I think what we do is that quarter by quarter as we announced what's been released, we would do that. We do have some that potentially really expand our served market and have a $20,000,000 plus opportunity.

Speaker 3

But Raj, just to put it in perspective, this is not we wouldn't launch a product and say $2,000,000 market opportunity. I mean, we are talking about much higher opportunity we are targeting. And so these are significant changes. Yes.

Speaker 7

That's fair. And last

Speaker 8

one here on just electronic margins and expectations. I know we have 200 basis points of prior cost out. I think there's like 5 magnetic products that are launching, which are dilutive. So how should we think about the incrementals this year given the crosscurrents? And then what level of revenue do you think we need to achieve for electronics to get back to the 2023 kind of 22% to 23%?

Speaker 3

Yes. I think, Ross, you're going to get a few things working in our favor. Obviously, the volume, just that margin fall through that you get from a higher volume. We are still getting some price and productivity. We got new products that are going to be launched.

Speaker 3

And we would expect our margin in Electronics to improve sequentially as we improve to the fiscal year. And we do believe the second half will be stronger from a revenue standpoint than the first half. So again, as David said, you can do your own model, but as you kind of think about the second half of FY FY 2025, we are optimistic that the margin is going to get better than it is today.

Speaker 5

All right.

Speaker 8

Thanks guys.

Speaker 2

Thank you.

Operator

There are no further questions at this time.

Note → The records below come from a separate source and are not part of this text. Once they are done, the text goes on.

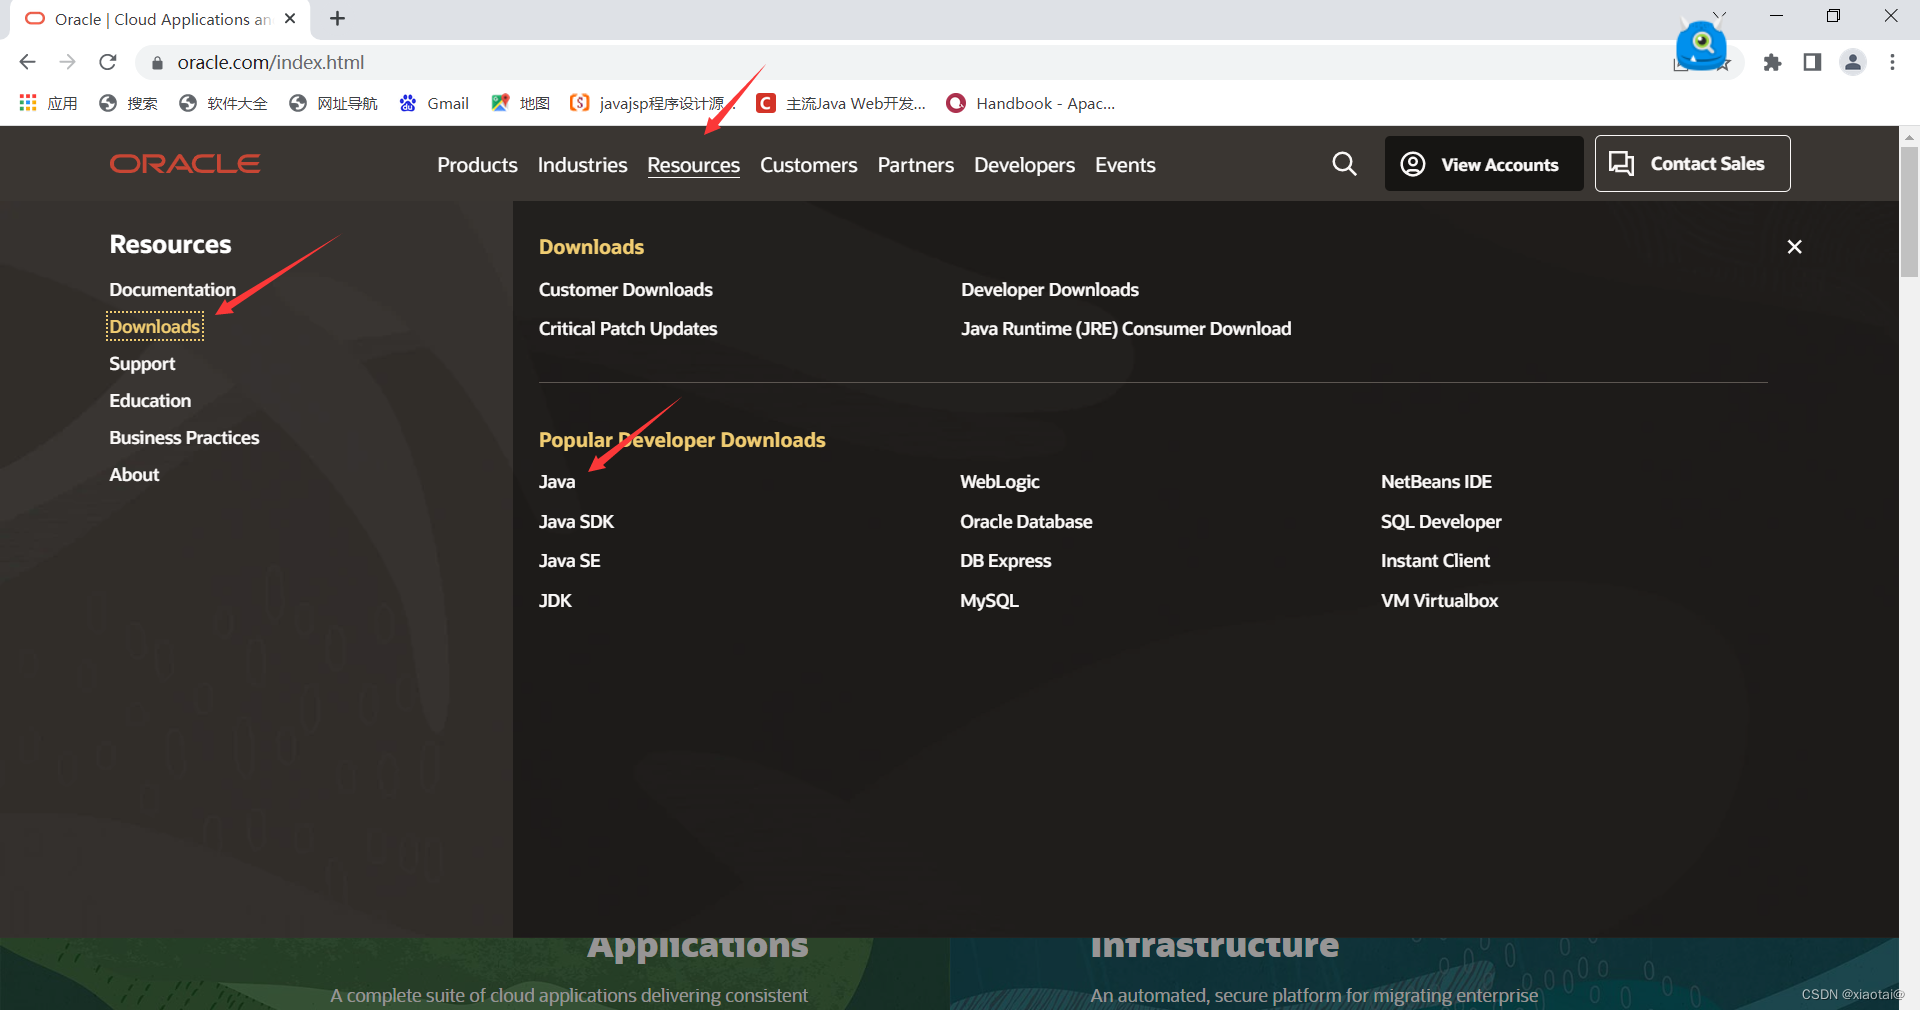Screen dimensions: 1920x1010
Task: Open the Gmail bookmark icon
Action: pos(408,102)
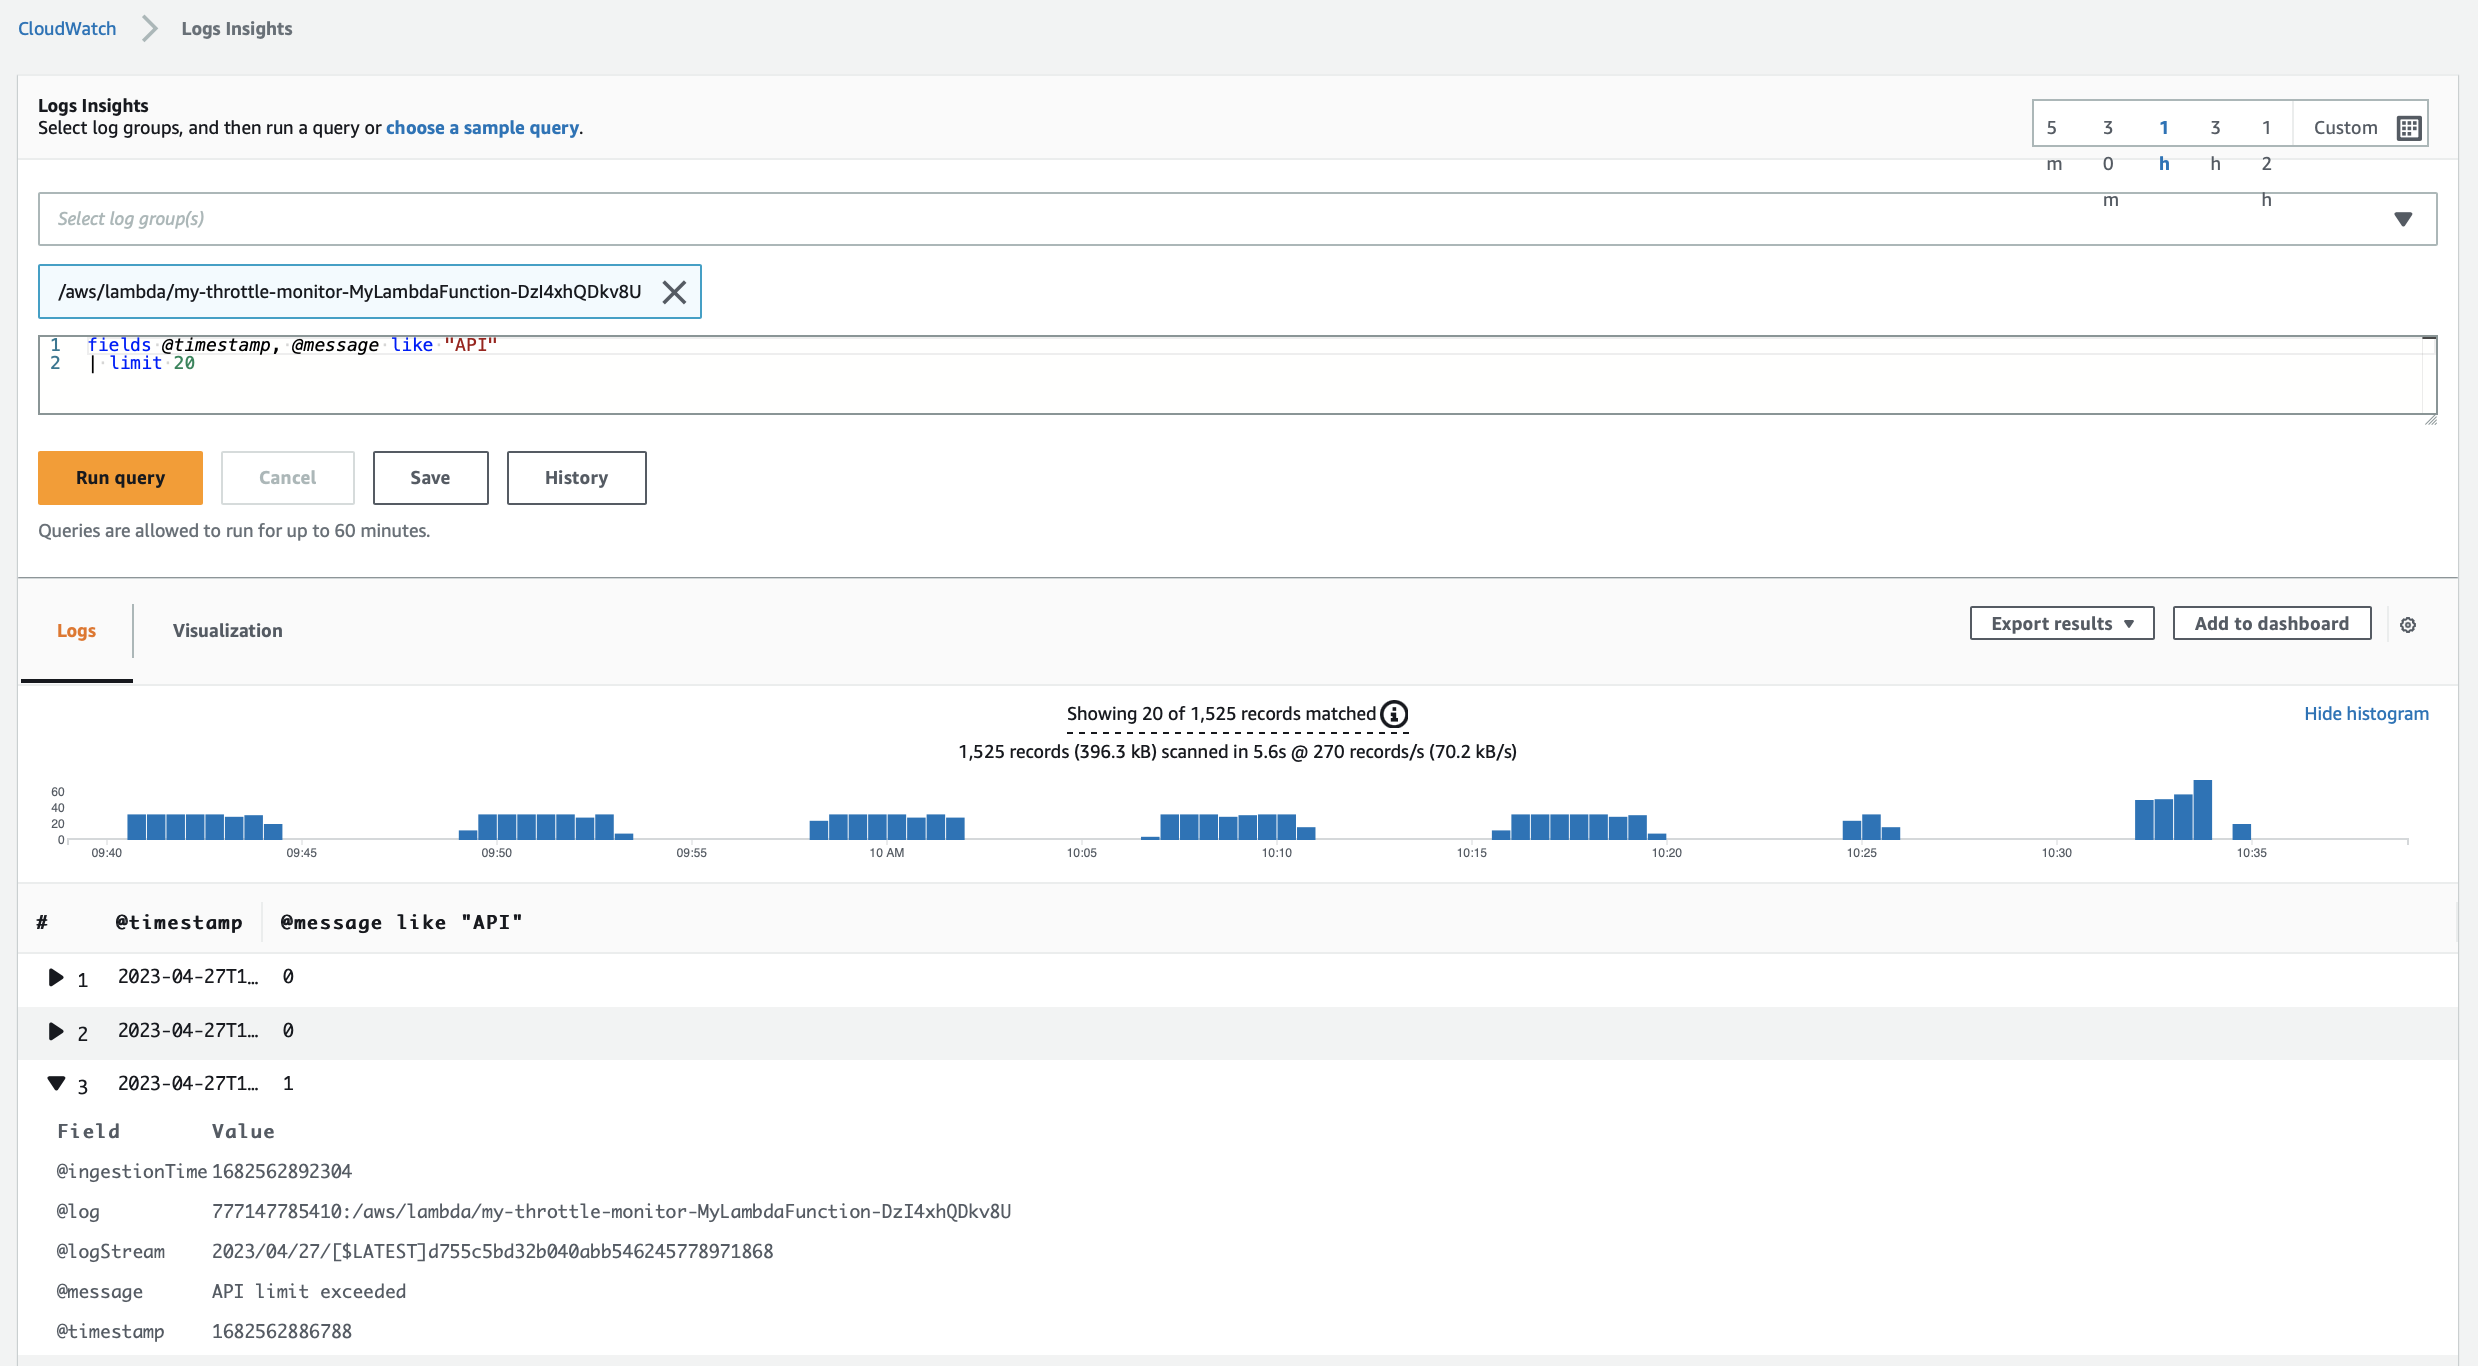Open the results settings gear icon
2478x1366 pixels.
tap(2408, 625)
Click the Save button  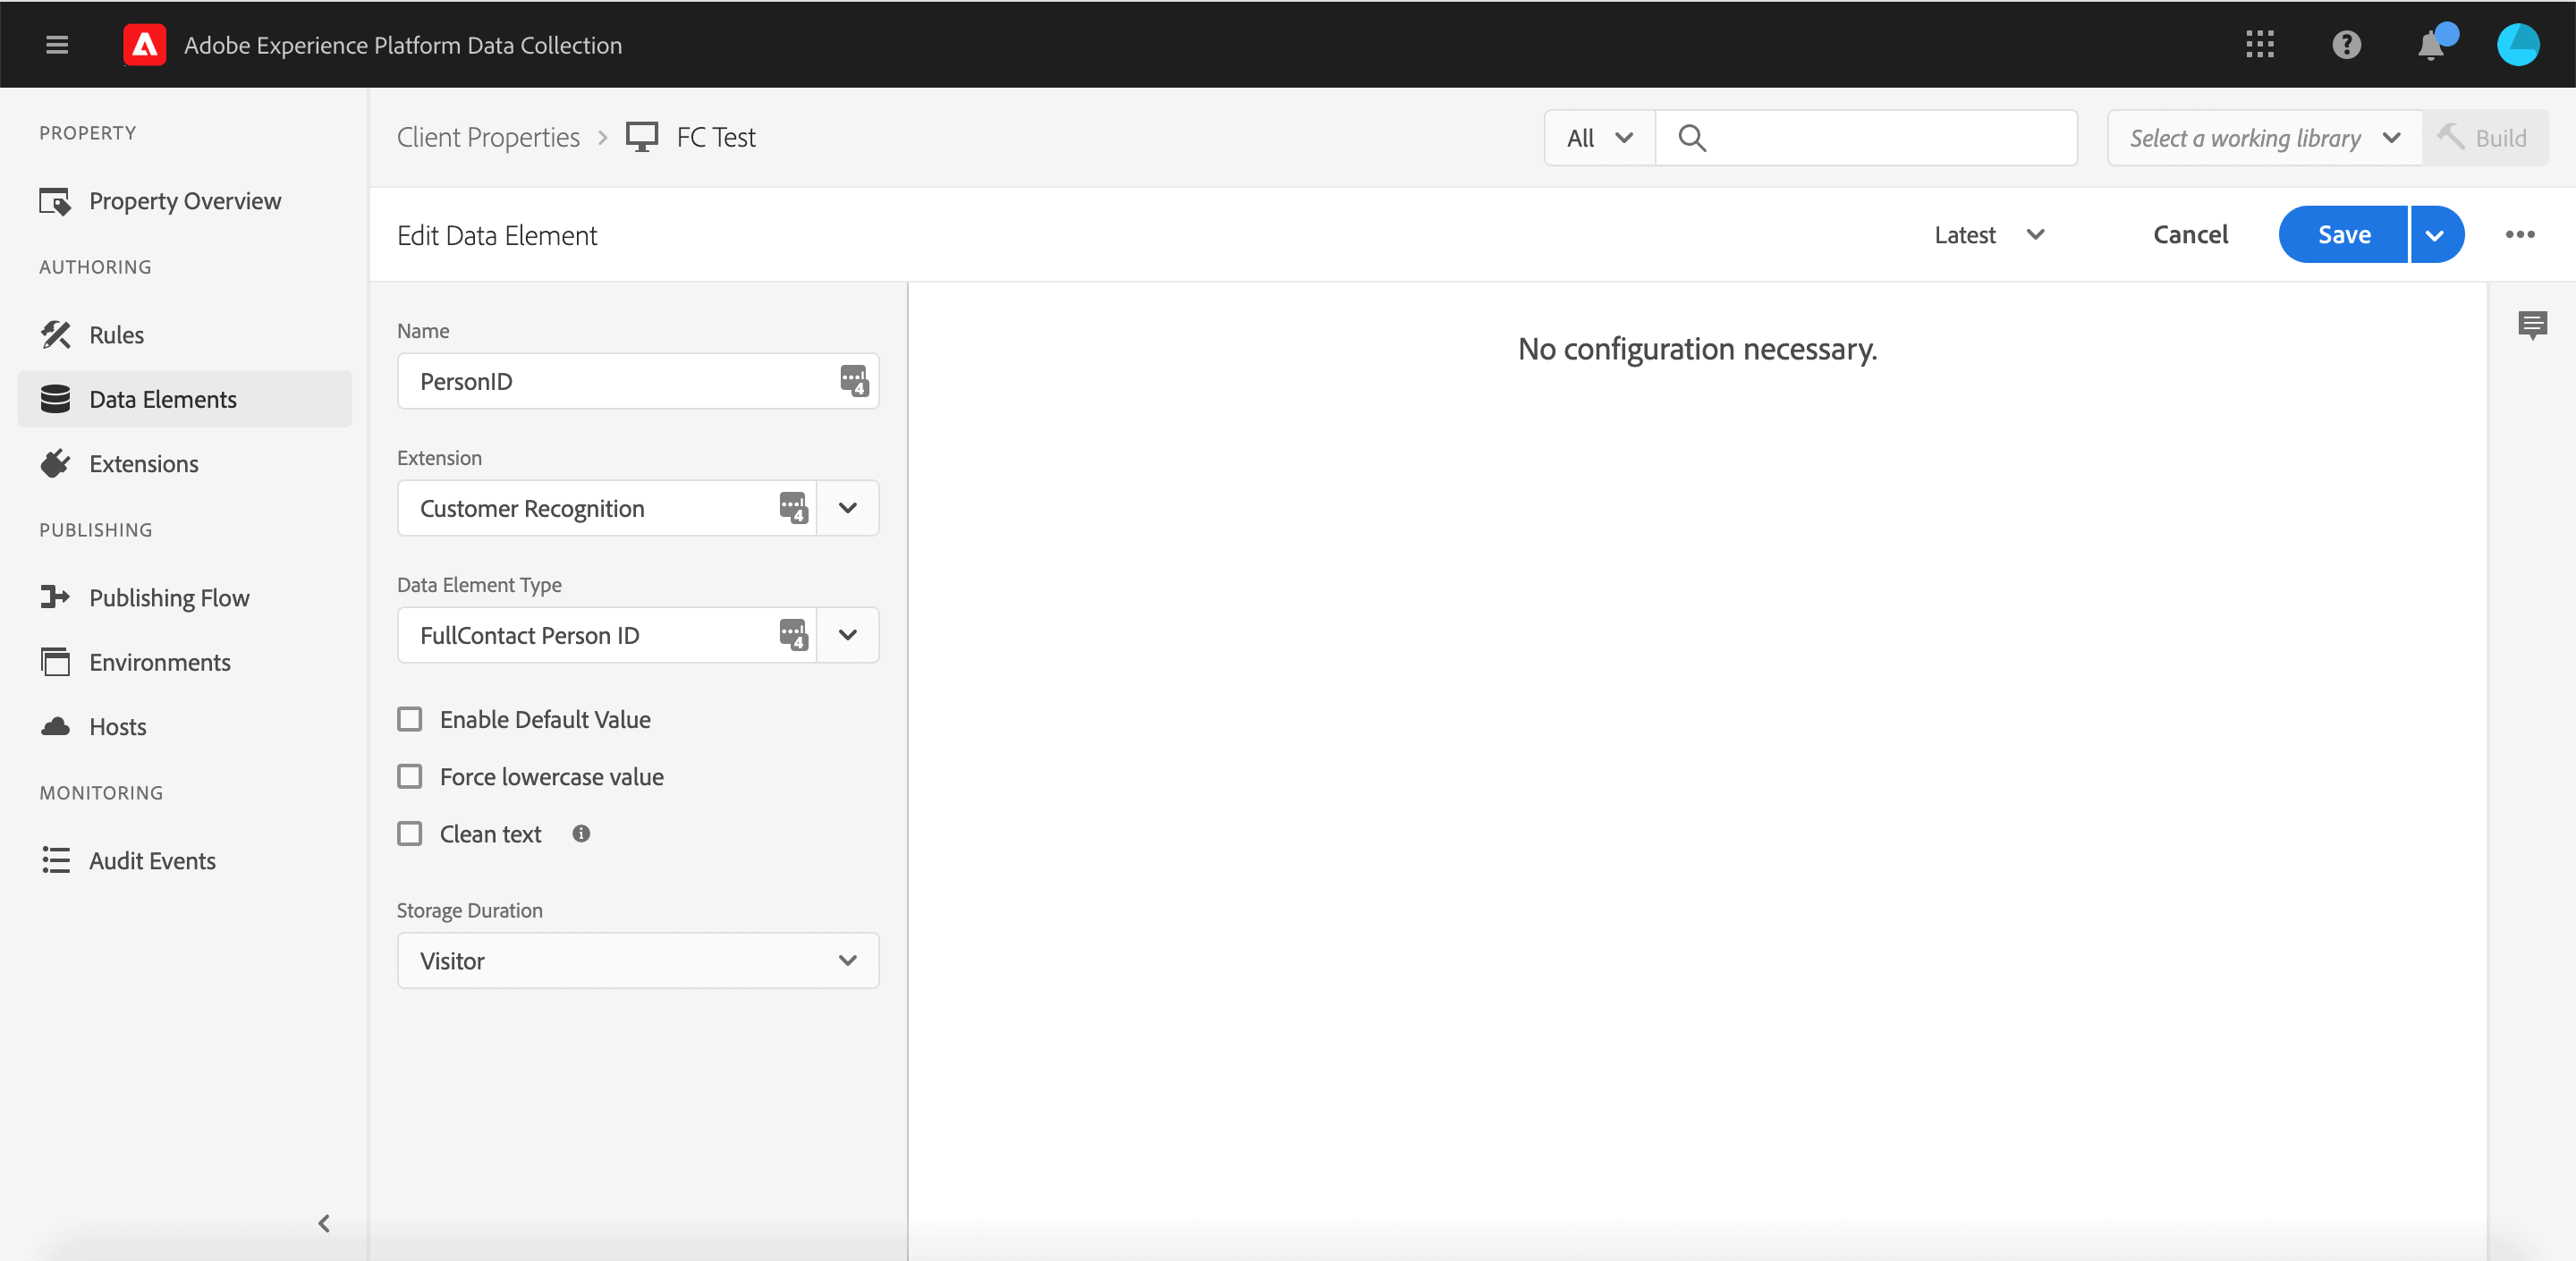pyautogui.click(x=2343, y=234)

I'll hand the call over to David Dunbar for closing remarks. Sir, please go ahead.

Speaker 2

All right. Thank you. I want to thank everybody for joining us on the call. We enjoy reporting on our progress at Standex. And finally, again, I want to thank our employees and shareholders for your continued support and contributions.

Speaker 2

We look forward to speaking with you again in our fiscal Q1 2025 call.

Operator

Ladies and gentlemen, this concludes today's conference. Thank you very much for your participation. You may now disconnect.